TASK: Please transcribe the entries exactly and omit the images they contain.

Records contained in a dataset:
________
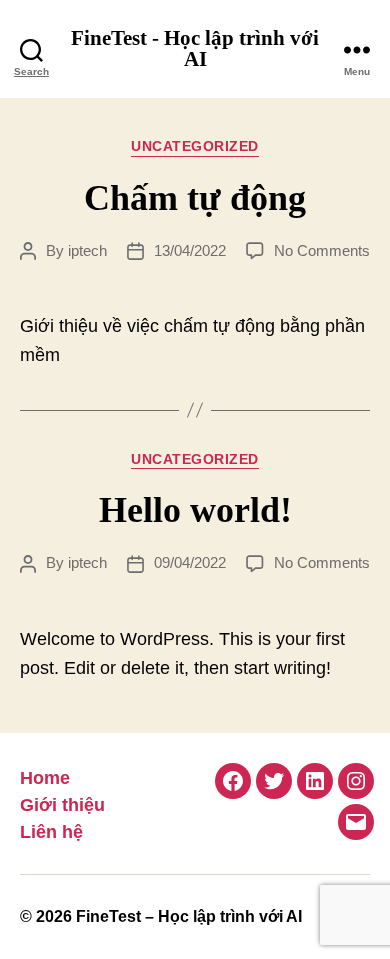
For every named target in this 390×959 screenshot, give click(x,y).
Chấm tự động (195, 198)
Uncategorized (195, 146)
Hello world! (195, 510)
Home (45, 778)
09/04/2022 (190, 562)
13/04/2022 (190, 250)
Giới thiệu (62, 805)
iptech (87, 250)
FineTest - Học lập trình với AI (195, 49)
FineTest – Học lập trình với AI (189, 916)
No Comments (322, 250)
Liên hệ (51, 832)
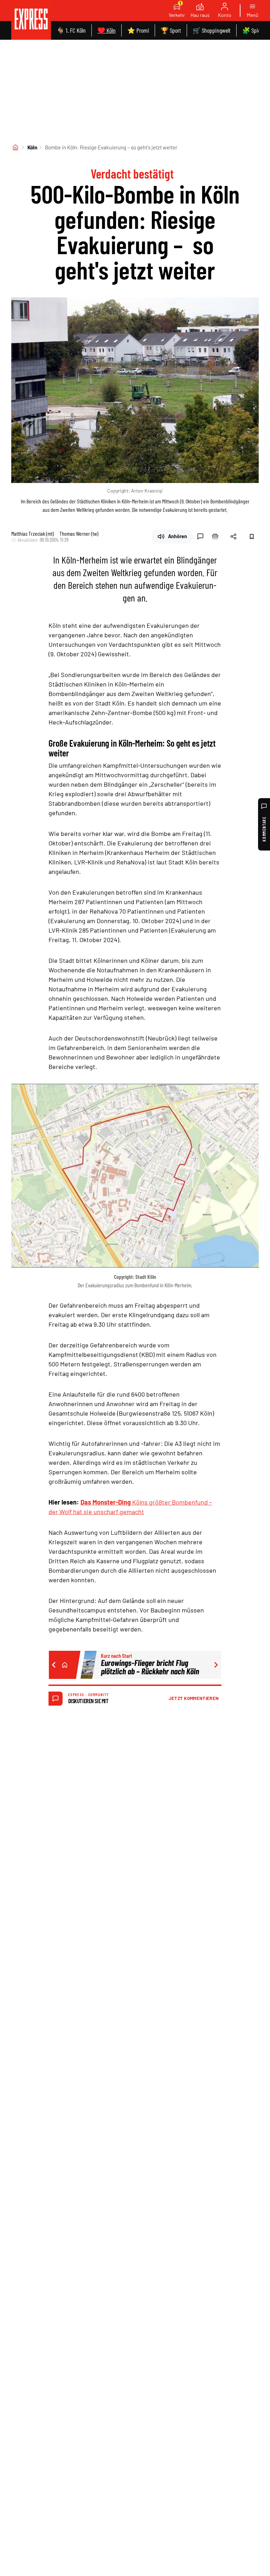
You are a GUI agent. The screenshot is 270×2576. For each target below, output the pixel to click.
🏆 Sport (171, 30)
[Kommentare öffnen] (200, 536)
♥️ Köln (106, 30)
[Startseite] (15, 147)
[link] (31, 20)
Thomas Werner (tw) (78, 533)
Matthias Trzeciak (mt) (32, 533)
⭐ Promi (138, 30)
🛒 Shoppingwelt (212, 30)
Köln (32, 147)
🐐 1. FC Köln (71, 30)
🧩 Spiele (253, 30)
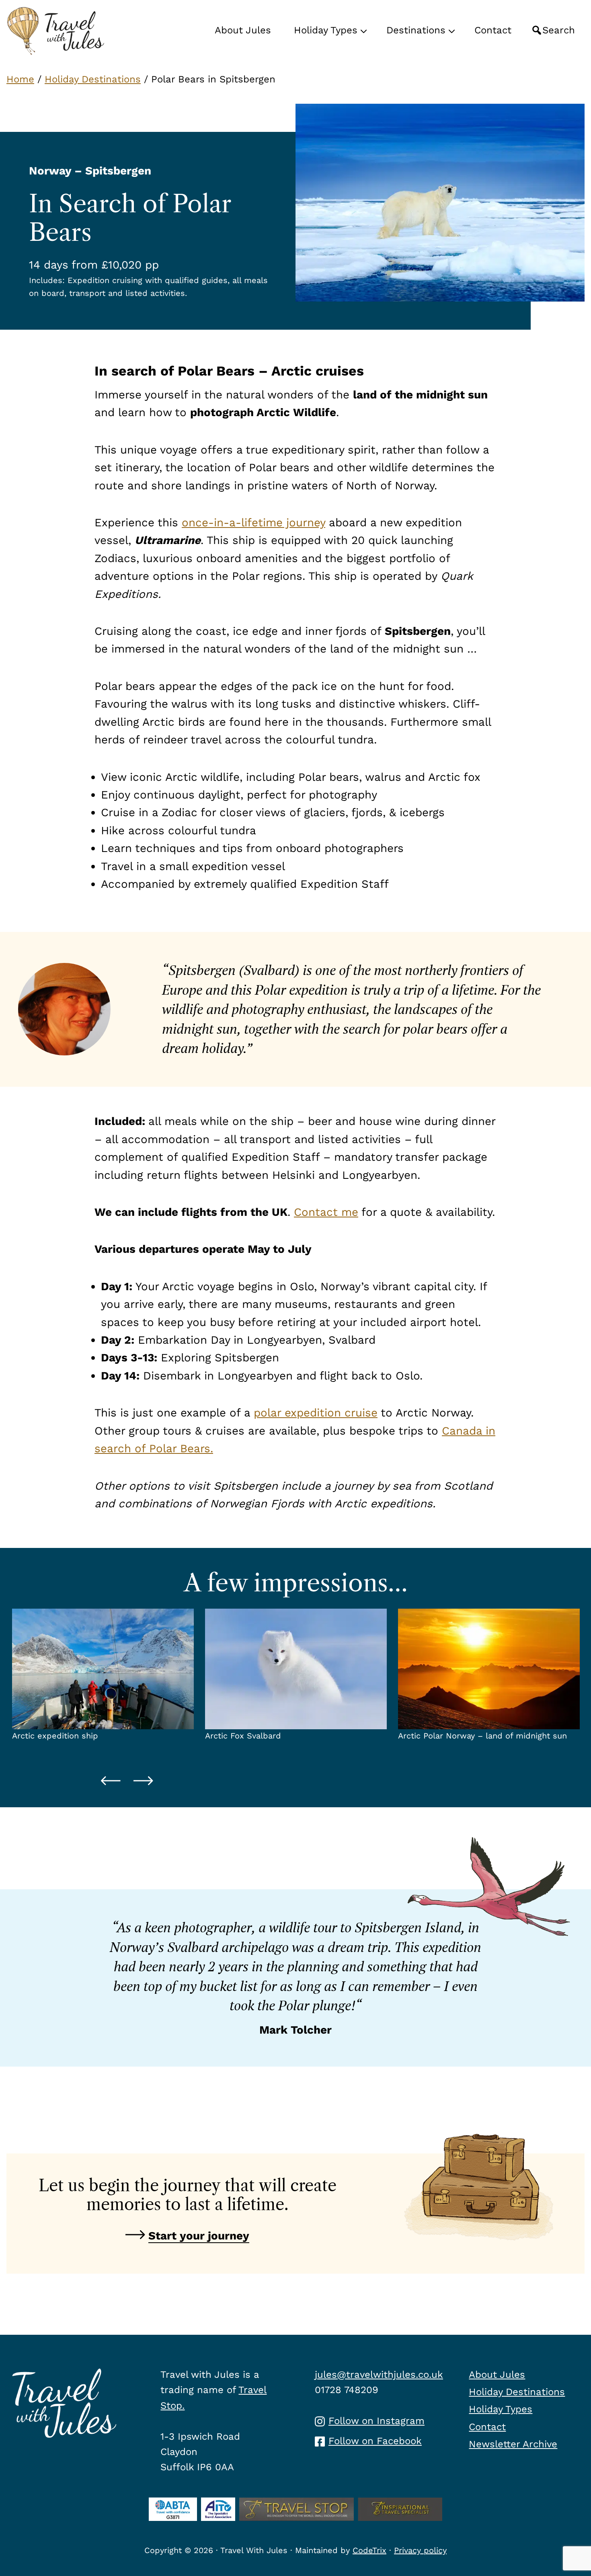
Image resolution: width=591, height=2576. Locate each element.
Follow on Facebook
________
COMPLETED EXERCISE:
For every named target in this 390×959 screenshot, give click(x,y).
Chấm tự động (195, 198)
Uncategorized (195, 146)
Hello world! (195, 510)
Home (45, 778)
09/04/2022 (190, 562)
13/04/2022 (190, 250)
Giới thiệu (62, 805)
iptech (87, 250)
FineTest - Học lập trình với AI (195, 49)
FineTest – Học lập trình với AI (189, 916)
No Comments (322, 250)
Liên hệ (51, 832)
You are a GUI agent. The screenshot is 270×2576. For each target below, output the pixel to click.
🏆 Sport (171, 30)
[Kommentare öffnen] (200, 536)
♥️ Köln (106, 30)
[Startseite] (15, 147)
[link] (31, 20)
Thomas Werner (tw) (78, 533)
Matthias Trzeciak (mt) (32, 533)
⭐ Promi (138, 30)
🛒 Shoppingwelt (212, 30)
Köln (32, 147)
🐐 1. FC Köln (71, 30)
🧩 Spiele (253, 30)
Image resolution: width=591, height=2576. Locate each element.
Follow on Facebook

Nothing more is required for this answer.